2017-01-07 125.0 111.405599 148.427062 120.775730 108.282069 131.527386 118.884866 122.767857
2017-01-08 125.0 116.992177 151.600267 122.119816 112.183869 139.078461 123.448123 124.441964
2017-01-09 125.0 114.667740 158.265517 119.815668 113.778765 136.733885 120.787762 123.325893
2017-01-10 125.0 115.744093 157.855581 119.047619 126.480975 136.260567 125.203222 123.883929

We can also plot the hodl portfolio over time. Remember that at the beginning we had 12.5% of each asset (125 usd). We can see how these have evolved to the end of time. We will also define a useful function fundSort which we can use to sort the array of dataframes such that the put tokens that had the highest value first after the period.

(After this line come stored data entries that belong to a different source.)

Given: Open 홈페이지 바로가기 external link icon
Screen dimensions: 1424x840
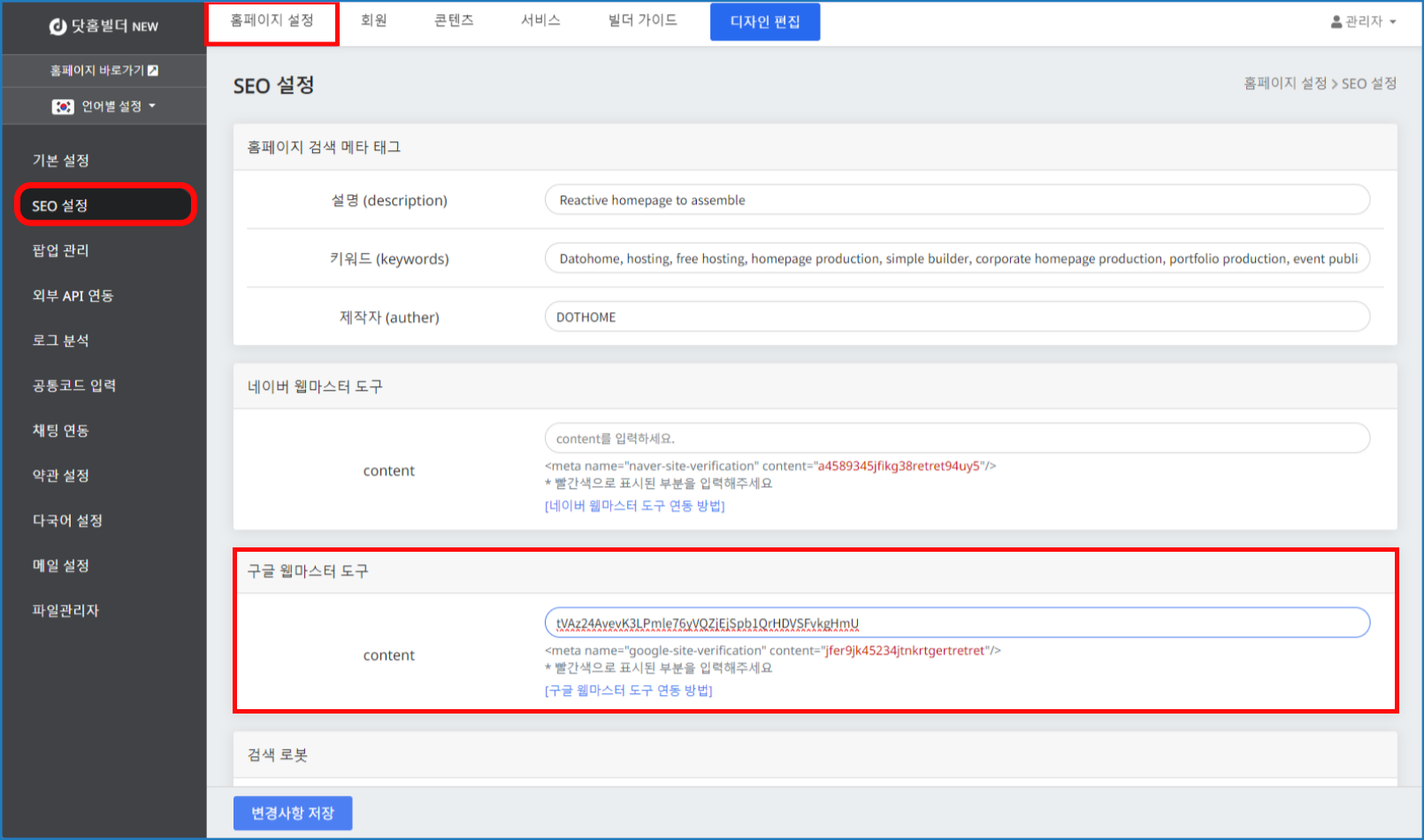Looking at the screenshot, I should [153, 71].
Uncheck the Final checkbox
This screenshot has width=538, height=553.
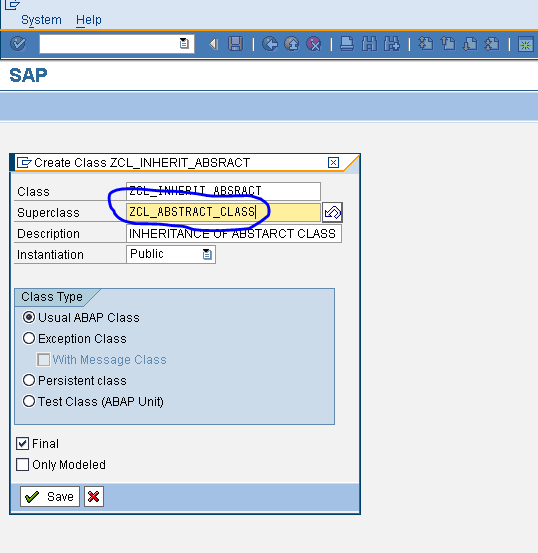[x=23, y=444]
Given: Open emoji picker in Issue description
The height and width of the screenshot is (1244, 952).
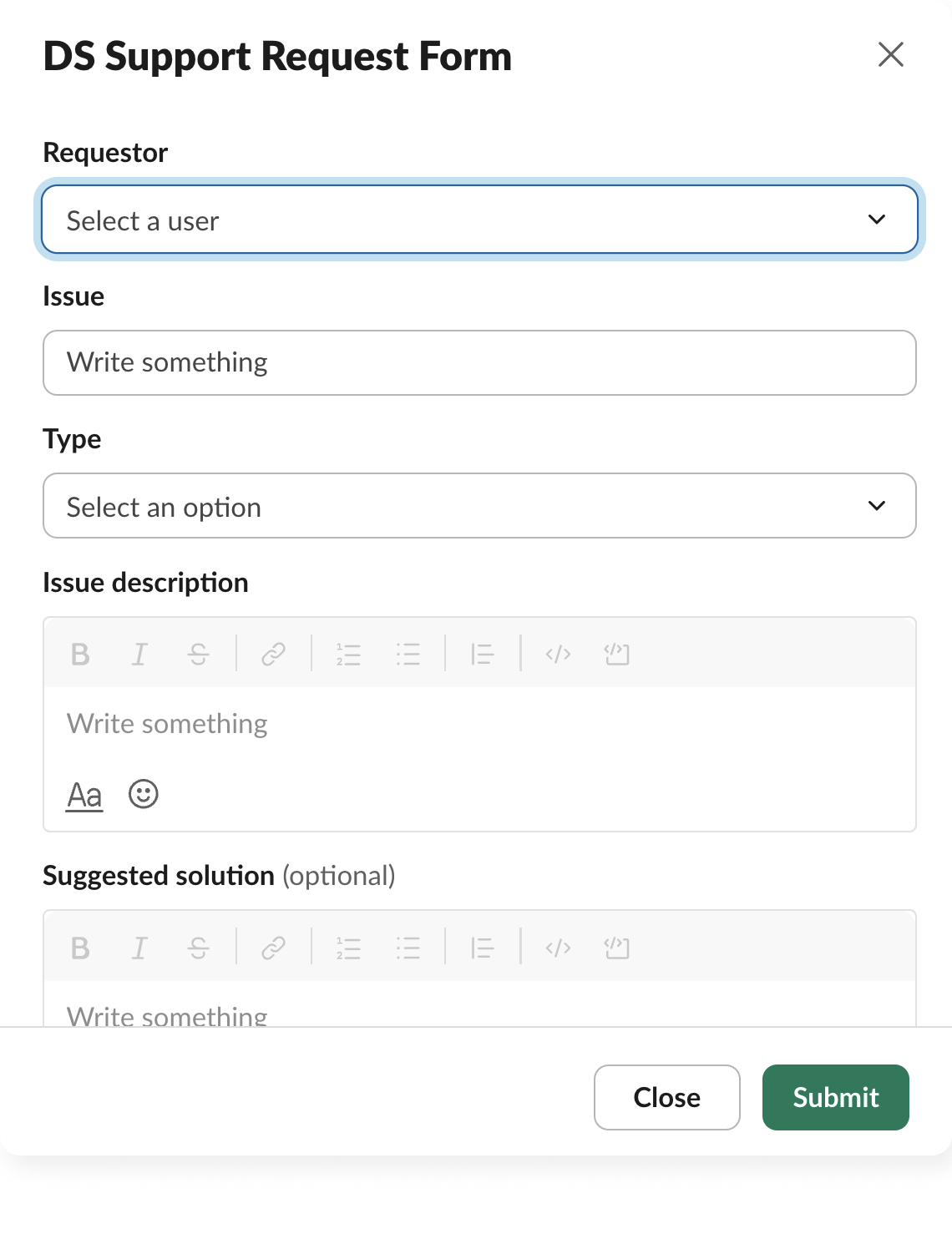Looking at the screenshot, I should pyautogui.click(x=144, y=794).
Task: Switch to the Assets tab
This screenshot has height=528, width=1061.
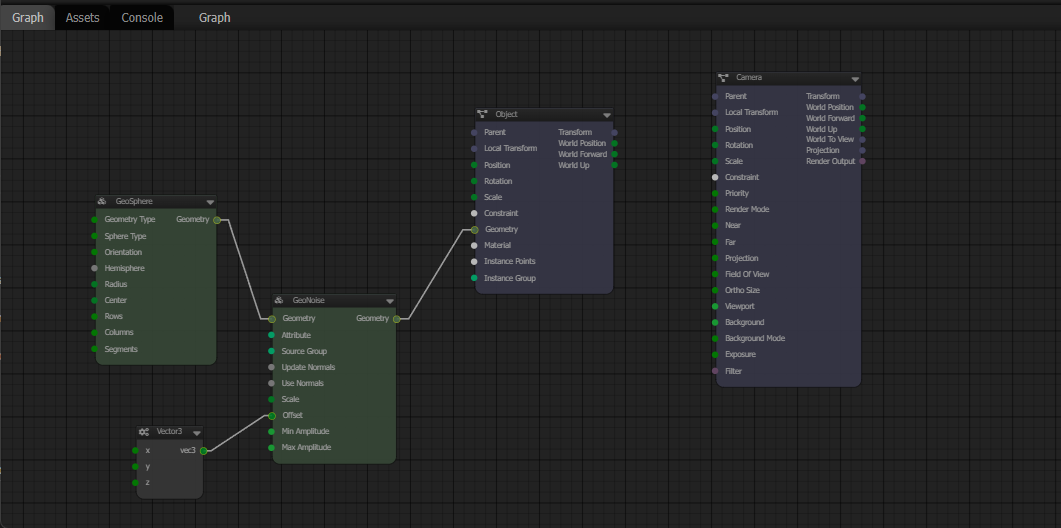Action: click(x=82, y=18)
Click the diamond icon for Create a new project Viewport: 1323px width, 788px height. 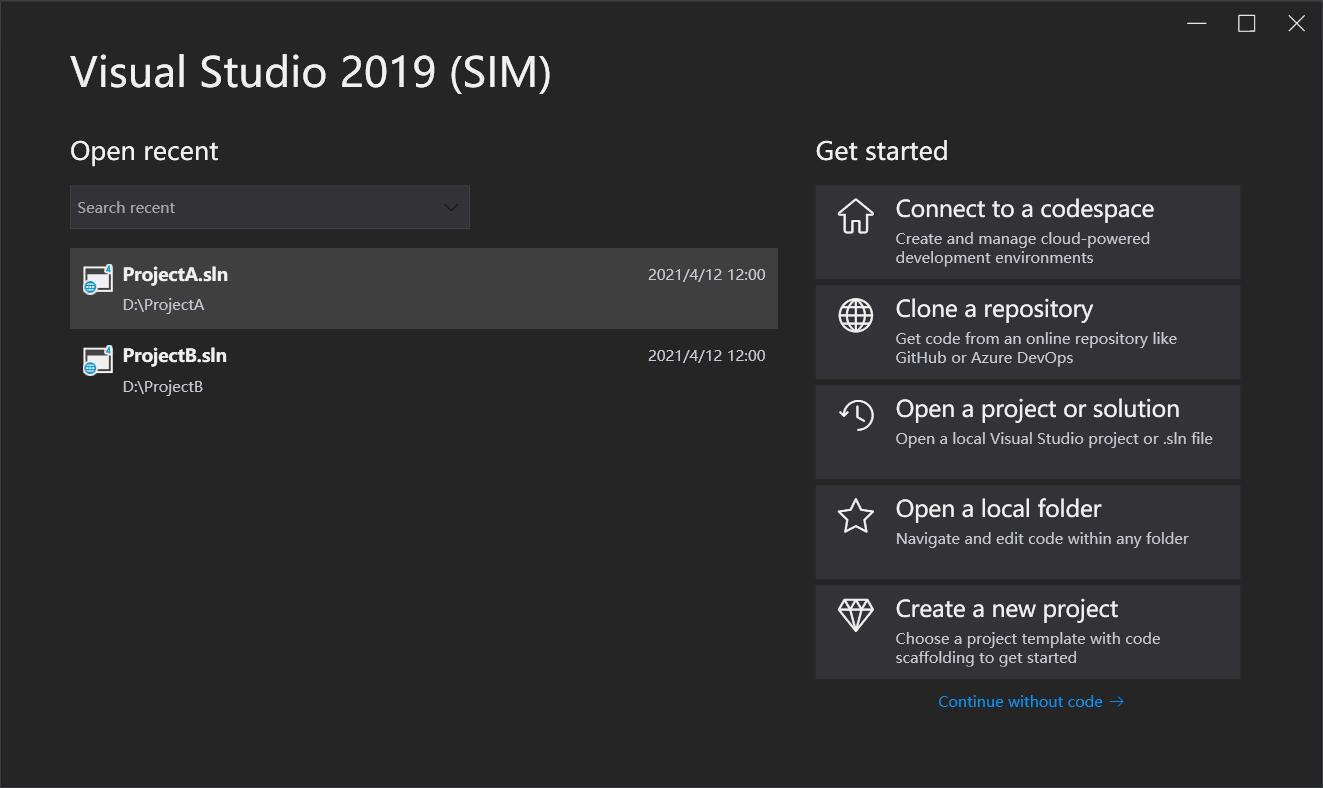(855, 616)
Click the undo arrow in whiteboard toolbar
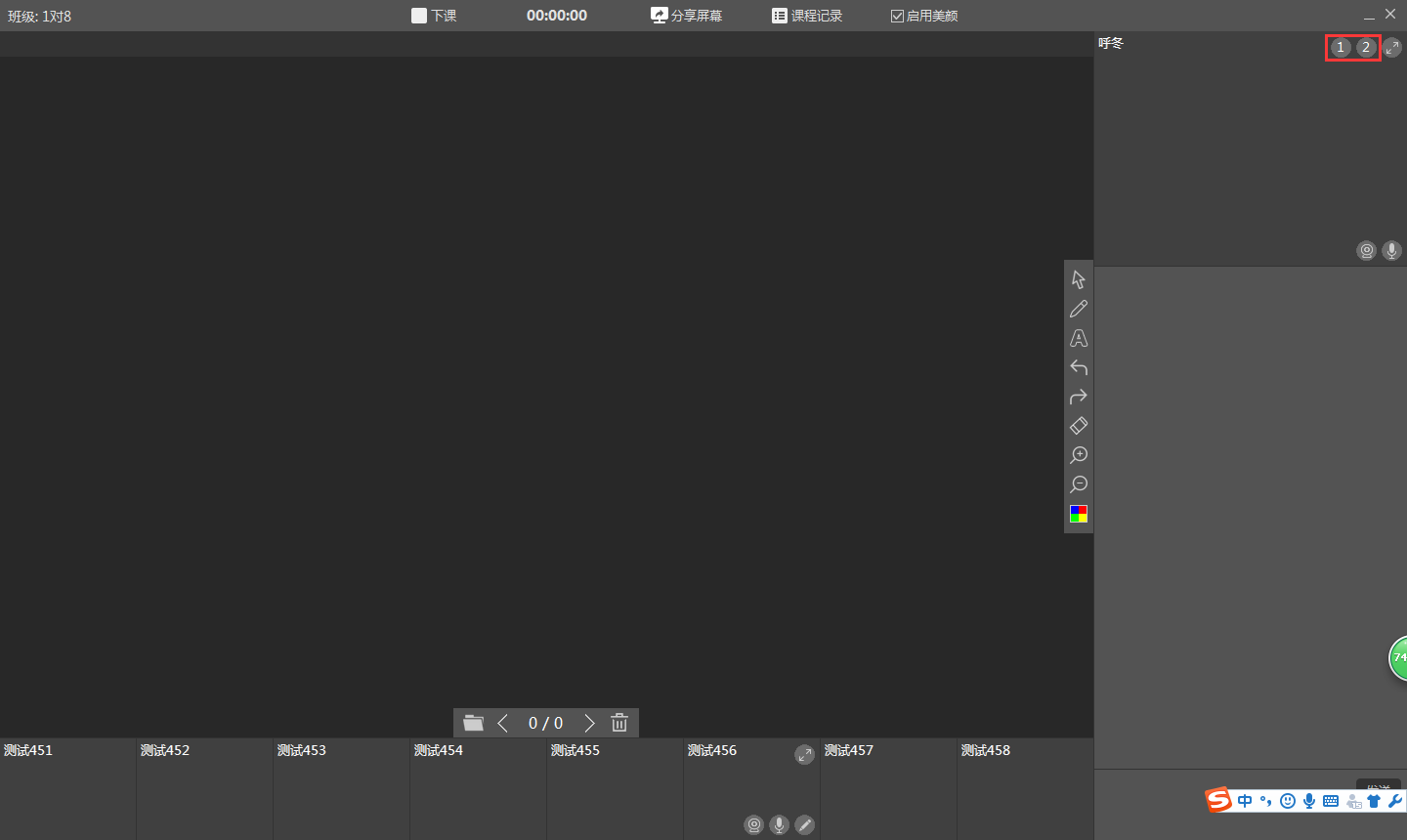 (1078, 367)
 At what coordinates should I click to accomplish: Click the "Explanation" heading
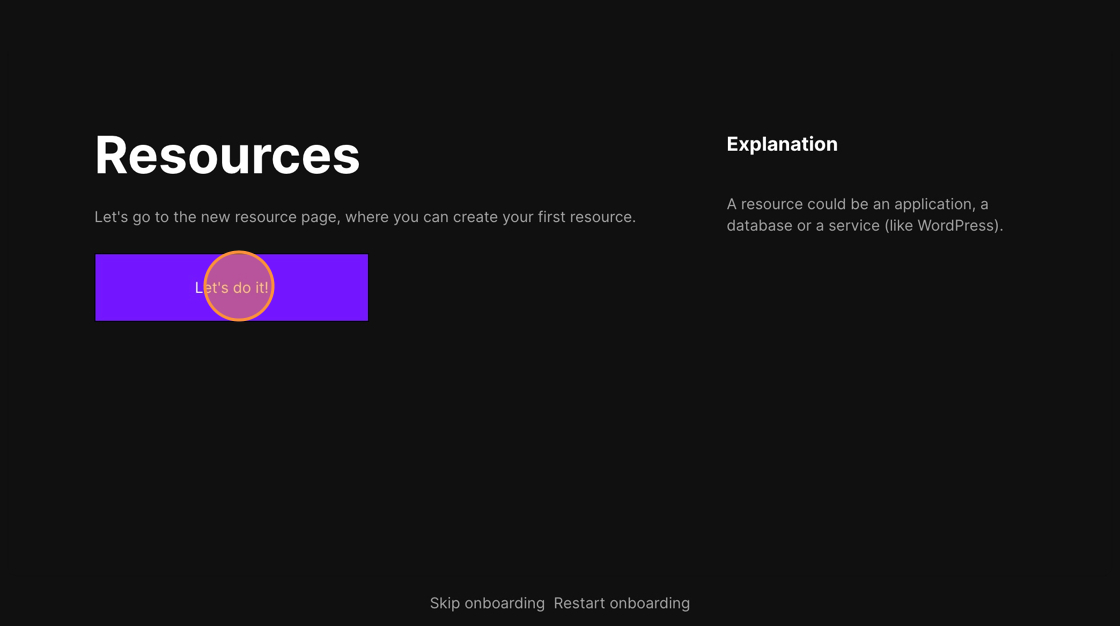(x=781, y=144)
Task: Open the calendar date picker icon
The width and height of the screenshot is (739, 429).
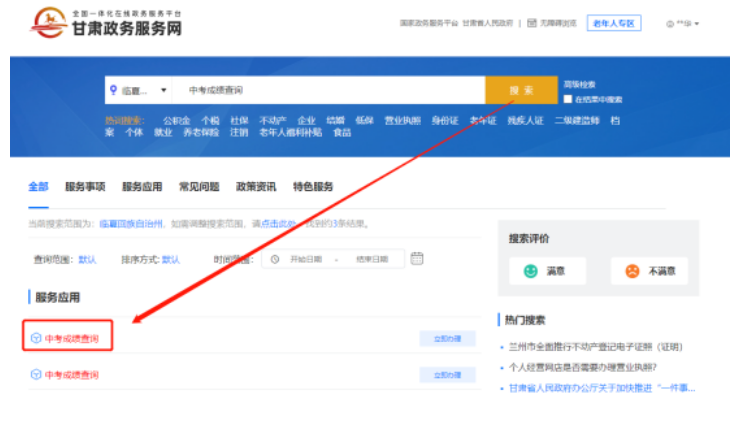Action: (417, 258)
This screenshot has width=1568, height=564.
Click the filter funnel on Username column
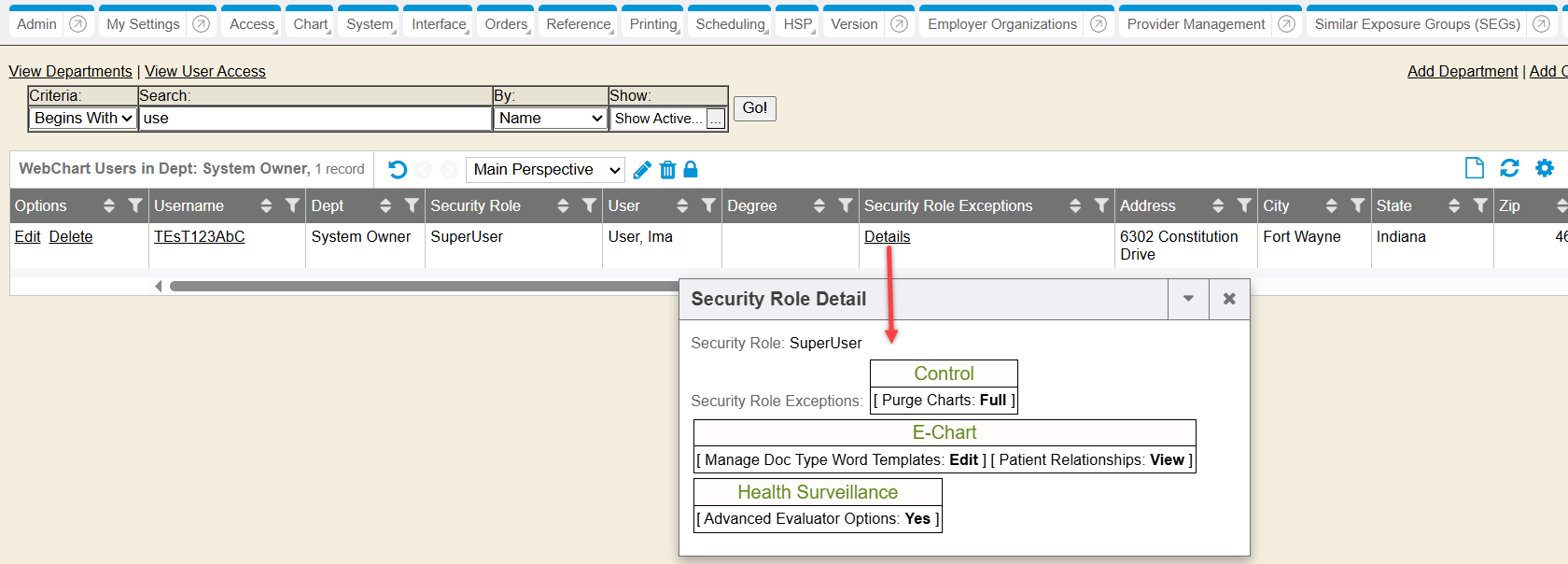coord(292,205)
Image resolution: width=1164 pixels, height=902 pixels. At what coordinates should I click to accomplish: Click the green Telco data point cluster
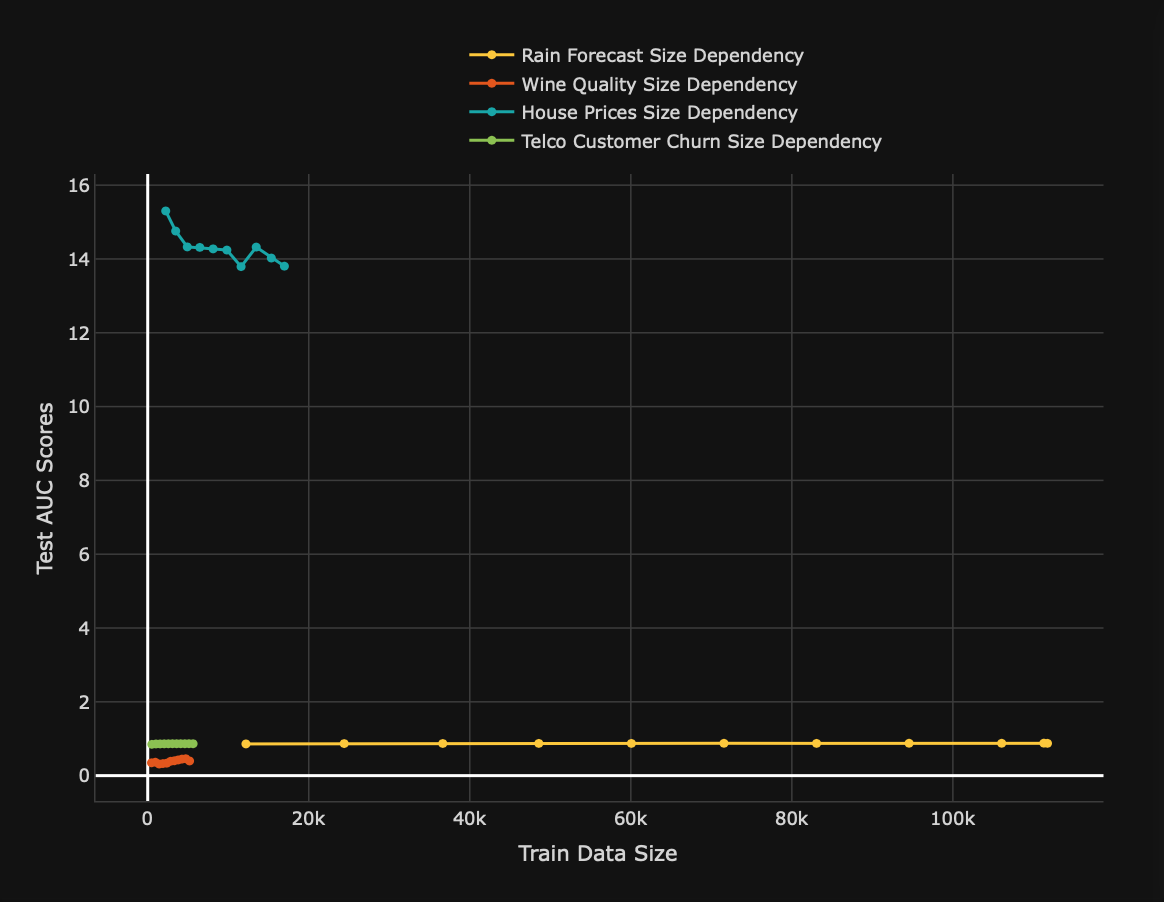173,742
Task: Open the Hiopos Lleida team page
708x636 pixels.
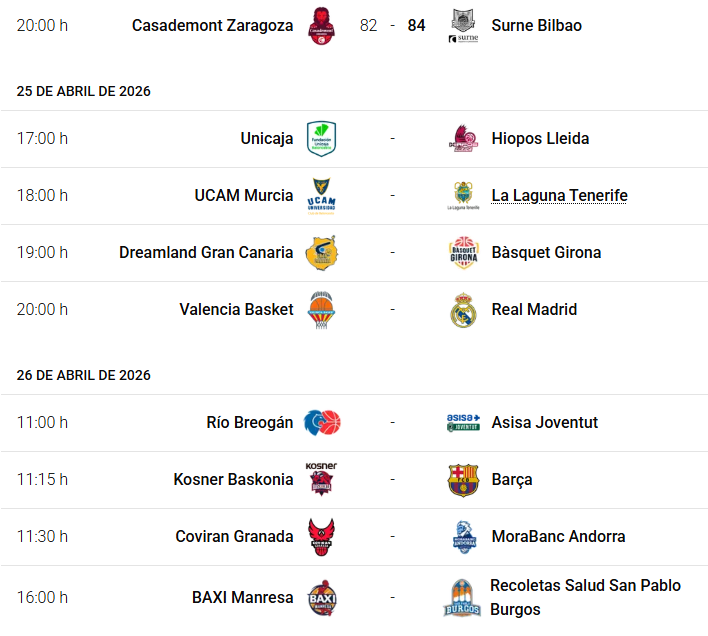Action: point(540,139)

This figure is really interesting as we can see how much 125 usd could have grown to, if invested in all the cryptos from the beginning of the period. We can see some absolutely crazy numbers here; XRP grew from 125 USD in jan 2017 and was worth at a maximum ~70k USD about a year later! That's a growth of ~583 in about a year.

In [17]:
def fundSort(fund):
    return fund['y'][-1]
In [18]:
plot_data = []

for index, coin in enumerate(hodl):
    coin_chart_info = go.Scatter(
        x = hodl.index, #set all the x's to the index from the dataframe. This was the date
        y = hodl[coin].tolist(), #set all the y's to the current coins magnitude in the dataframe
        mode = 'lines',
        # the [:-6] is to remove the `_price` part of the name from the dataframe
        name = coin[:-6] + "->\t\t$" + str(round(hodl[coin][-1],3))) 
    plot_data.append(coin_chart_info) #add this coins chart info to the plot_data array
    

#sort the data to be plotted based on the total value of the holdings after the period
plot_data.sort(key = fundSort, reverse = True) 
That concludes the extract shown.